Objective: To describe clinical and pathological characteristics and treatment outcome in a large cohort of aggressive pituitary tumours (APT)/carcinomas (PC).
Design: Electronic survey August 2020–May 2021.
Results: 96% of 171 (121 APT, 50 PC) initially presented as macro/giant tumours, 6 were microadenomas (5 corticotroph). Ninety-seven tumours, initially considered clinically benign, demonstrated an aggressive behavior after 5.5 years (IQR 2.8-12). 63% of patients were men. ACTH-secreting tumours constituted 30% of the APT/PC, the gonadotroph subtypes were underrepresented.5/13 silent corticotroph tumours and 2/6 silent somatotroph tumours became secreting. Metastases were observed after median 6.3 years (IQR 3.7-12.1) from diagnosis. At the first surgery, Ki67 index was ≥3% in 74/93 (80%), ≥10% in 38/93 (41%) tumours. An absolute increase of Ki67 ≥10% after median 6 years from the first surgery occurred in 18/49 examined tumours. Tumours with an aggressive course from outset had higher Ki67, mitotic counts, and p53. Temozolomide treatment in 156/171 patients resulted in complete response in 9.6%, partial response in 30.1%, stable disease in 28.1%, and progressive disease in 32.2% of the patients.
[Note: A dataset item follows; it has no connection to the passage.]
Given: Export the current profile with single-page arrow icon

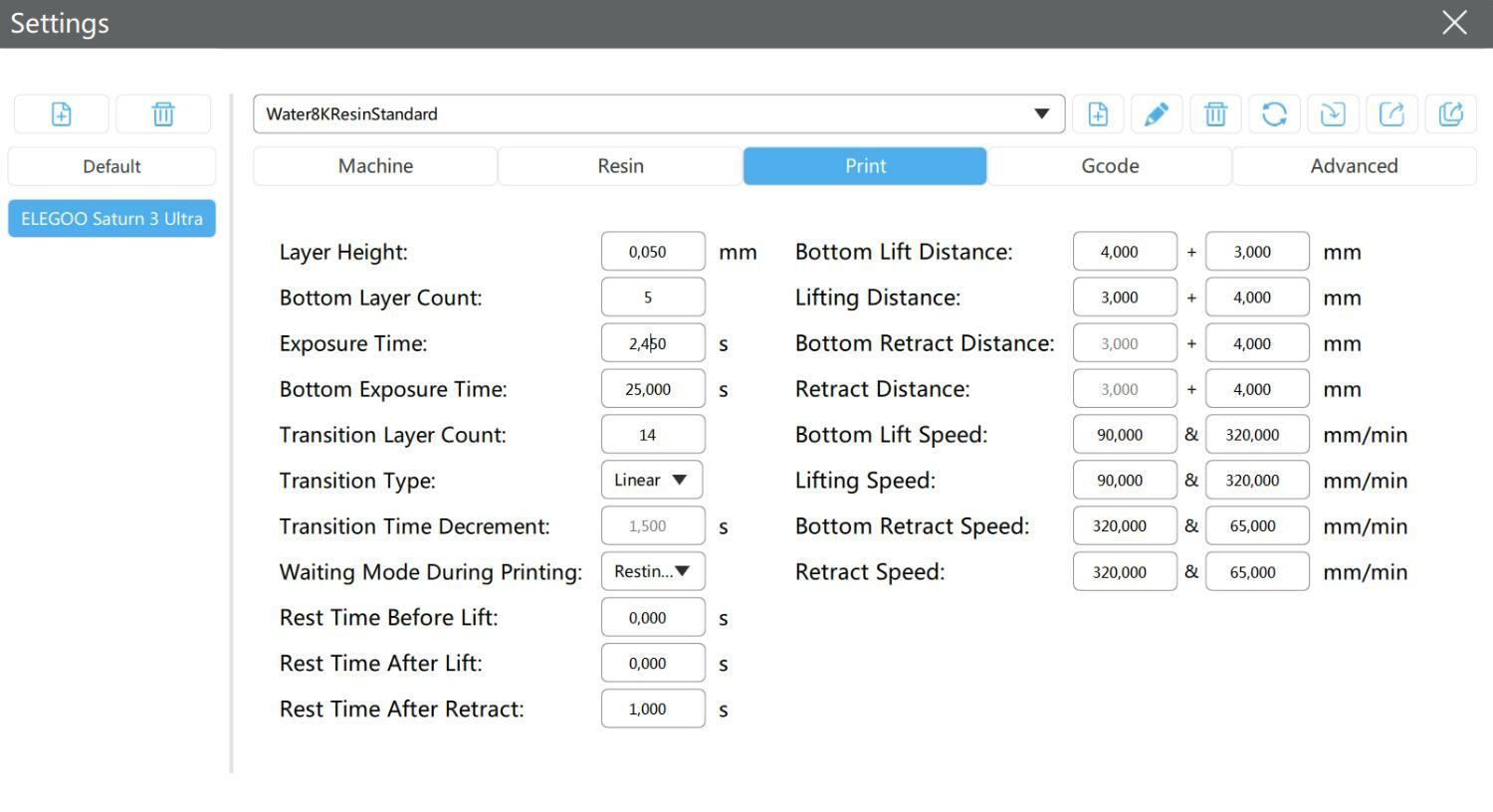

Treatment with bevacizumab, immune checkpoint inhibitors, and peptide receptor radionuclide therapy resulted in partial regression in 1/10, 1/6, and 3/11, respectively. Median survival in APT and PC was 17.2 and 11.3 years, respectively. Tumours with Ki67≥10% and ACTH-secretion were associated with worse prognosis.
Conclusion: APT/PCs exhibit a wide and challenging spectrum of behavior. Temozolomide is the first line chemotherapy, other oncological therapies are emerging. Treatment response continues to be difficult to predict with currently studied biomarkers.